For he, desiring by their assistance to renew that ancient wickedness of his mind, with respect to which he has for a time been silent, pretends that he is writing in their behalf, but he proves by his deed that he is exerting himself to do this on his own account. Now the apostates from the Church are these: Arius, Achilles, 1 Aithales, Carpones, the other Arius, Sarmates, who were formerly priests; Euzoius, Lucius, Julius, Menas, Helladius, and Gaius, formerly deacons; and with them Secundus and Theonas, who were once called bishops. And the words invented by them, and spoken contrary to the mind of Scripture, are as follows:--
"God was not always the Father; but there was a time when God was not the Father.

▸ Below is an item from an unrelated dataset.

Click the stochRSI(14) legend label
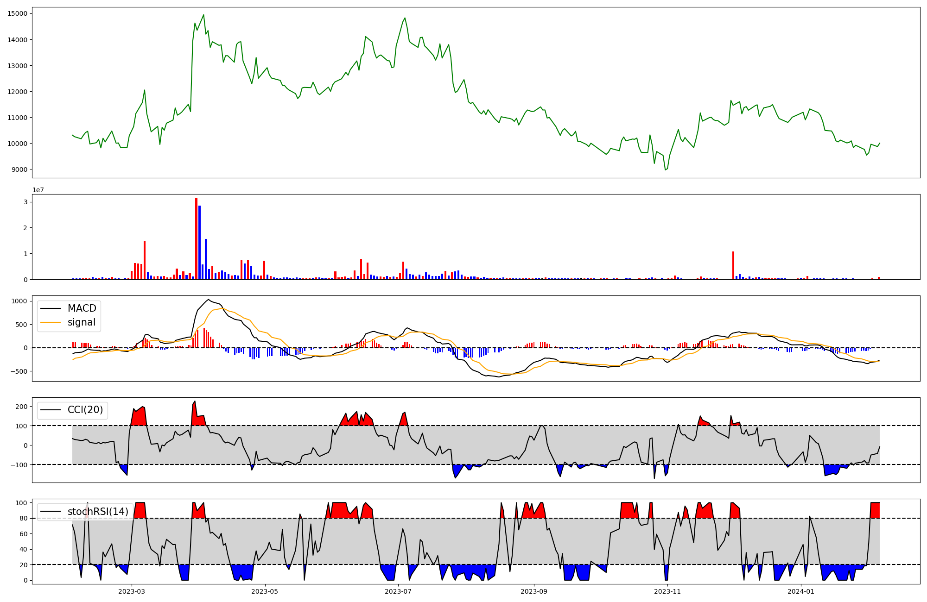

The Word of God was not always, but was made from things that are not;' for He who is God fashioned the non-existing from the non-existing; wherefore there was a time when He was not. For the Son is a thing created, and a thing made: nor is He like to the Father in substance; nor is He the true and natural Word of the Father; nor is He His true Wisdom; but He is one of the things fashioned and made. And He is called, by a misapplication of the terms, the Word and Wisdom, since He is Himself made by the proper Word of God, and by that wisdom which is in God, in which, as God made all other things, so also did He make Him. Wherefore, He is by His very nature changeable and mutable, equally with other rational beings. The Word, too, is alien and separate from the substance of God. The father also is ineffable to the Son; for neither does the Word perfectly and accurately know the Father, neither can He perfectly see Him. For neither does the Son indeed know His own substance as it is. Since He for our sakes was made, that by Him as by an instrument God might create us; nor would He have existed had not God wished to make us. Some one asked of them whether the Son of God could change even as the devil changed; and they feared not to answer that He can; for since He was made and created, He is of mutable nature."